MATERIAL SHOWN:
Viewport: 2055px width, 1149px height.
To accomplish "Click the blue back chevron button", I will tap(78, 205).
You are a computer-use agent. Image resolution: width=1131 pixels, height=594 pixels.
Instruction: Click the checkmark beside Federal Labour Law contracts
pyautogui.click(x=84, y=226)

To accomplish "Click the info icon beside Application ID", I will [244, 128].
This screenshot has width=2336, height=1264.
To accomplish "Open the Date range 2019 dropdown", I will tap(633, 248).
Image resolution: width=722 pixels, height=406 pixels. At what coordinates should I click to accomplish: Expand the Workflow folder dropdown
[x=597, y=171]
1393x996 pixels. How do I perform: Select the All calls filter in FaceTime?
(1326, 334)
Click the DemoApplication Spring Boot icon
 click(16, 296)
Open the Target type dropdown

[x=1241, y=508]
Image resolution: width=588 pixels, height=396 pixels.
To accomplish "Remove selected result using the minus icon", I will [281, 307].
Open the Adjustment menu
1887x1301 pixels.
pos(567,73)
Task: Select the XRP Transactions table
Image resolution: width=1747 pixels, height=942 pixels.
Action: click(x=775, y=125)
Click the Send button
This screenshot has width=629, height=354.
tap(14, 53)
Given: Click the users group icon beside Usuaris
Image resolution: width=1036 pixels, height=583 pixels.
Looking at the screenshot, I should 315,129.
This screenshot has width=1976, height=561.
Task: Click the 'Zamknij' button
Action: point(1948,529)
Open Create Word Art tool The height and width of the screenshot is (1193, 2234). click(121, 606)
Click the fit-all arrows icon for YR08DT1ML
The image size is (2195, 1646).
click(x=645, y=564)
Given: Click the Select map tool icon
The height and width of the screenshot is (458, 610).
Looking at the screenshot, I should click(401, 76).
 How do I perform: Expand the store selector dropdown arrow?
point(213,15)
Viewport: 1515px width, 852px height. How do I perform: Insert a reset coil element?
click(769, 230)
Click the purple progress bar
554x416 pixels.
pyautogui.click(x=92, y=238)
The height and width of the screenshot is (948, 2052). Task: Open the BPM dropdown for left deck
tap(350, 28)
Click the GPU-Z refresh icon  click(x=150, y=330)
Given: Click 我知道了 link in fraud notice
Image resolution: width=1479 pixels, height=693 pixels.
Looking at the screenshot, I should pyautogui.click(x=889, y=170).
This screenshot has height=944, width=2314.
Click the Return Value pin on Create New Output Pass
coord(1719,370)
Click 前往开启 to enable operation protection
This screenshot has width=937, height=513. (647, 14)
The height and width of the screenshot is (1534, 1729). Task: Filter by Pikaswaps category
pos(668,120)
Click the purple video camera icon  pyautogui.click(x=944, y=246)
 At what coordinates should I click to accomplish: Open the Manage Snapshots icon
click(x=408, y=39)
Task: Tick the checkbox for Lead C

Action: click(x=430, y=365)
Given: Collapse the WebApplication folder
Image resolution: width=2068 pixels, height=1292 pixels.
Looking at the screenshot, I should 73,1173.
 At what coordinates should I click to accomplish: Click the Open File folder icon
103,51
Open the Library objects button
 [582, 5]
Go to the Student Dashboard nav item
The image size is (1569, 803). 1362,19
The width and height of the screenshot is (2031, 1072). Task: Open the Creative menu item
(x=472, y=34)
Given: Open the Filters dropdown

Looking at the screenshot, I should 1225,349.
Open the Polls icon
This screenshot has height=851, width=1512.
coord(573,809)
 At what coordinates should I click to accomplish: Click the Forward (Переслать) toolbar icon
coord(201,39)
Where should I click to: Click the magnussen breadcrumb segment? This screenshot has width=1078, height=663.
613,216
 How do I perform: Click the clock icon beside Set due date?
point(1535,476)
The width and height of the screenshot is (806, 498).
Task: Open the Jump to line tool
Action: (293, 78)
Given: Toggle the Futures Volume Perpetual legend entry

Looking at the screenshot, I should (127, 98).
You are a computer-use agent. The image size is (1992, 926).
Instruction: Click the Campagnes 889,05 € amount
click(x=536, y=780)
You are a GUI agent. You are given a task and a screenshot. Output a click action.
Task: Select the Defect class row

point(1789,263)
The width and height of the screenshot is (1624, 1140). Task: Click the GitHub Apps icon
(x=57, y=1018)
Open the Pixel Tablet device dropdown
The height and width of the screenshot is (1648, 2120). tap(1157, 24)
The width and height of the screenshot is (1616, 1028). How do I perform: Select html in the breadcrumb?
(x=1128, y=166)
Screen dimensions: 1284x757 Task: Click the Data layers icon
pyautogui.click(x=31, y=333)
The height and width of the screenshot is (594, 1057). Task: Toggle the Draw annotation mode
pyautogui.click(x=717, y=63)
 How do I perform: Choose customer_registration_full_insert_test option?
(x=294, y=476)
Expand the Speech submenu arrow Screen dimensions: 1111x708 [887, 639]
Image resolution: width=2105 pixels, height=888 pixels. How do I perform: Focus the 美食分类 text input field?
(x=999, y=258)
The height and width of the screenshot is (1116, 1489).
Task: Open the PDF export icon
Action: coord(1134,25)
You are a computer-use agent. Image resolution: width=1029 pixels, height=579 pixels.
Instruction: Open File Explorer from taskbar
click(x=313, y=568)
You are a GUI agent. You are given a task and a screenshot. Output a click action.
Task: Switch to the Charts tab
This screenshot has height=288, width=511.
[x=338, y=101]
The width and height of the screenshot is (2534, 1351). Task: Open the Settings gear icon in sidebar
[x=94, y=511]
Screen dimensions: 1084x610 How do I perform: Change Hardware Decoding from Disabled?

WHAT NEEDS TO BE DONE: Please copy out each line in the entries that mentions the string "agent".

RESULT FOR THIS TASK:
You are a computer-use agent. Image resolution: width=1131 pixels, height=594 pixels.
You are a computer-use agent. The image size is (1992, 926).
You are a GUI agent. You are given a task and a screenshot. Output a click action.
You are a computer-use agent. Image resolution: width=1029 pixels, height=579 pixels.
You are a GUI agent. You are given a task and a screenshot. Output a click action.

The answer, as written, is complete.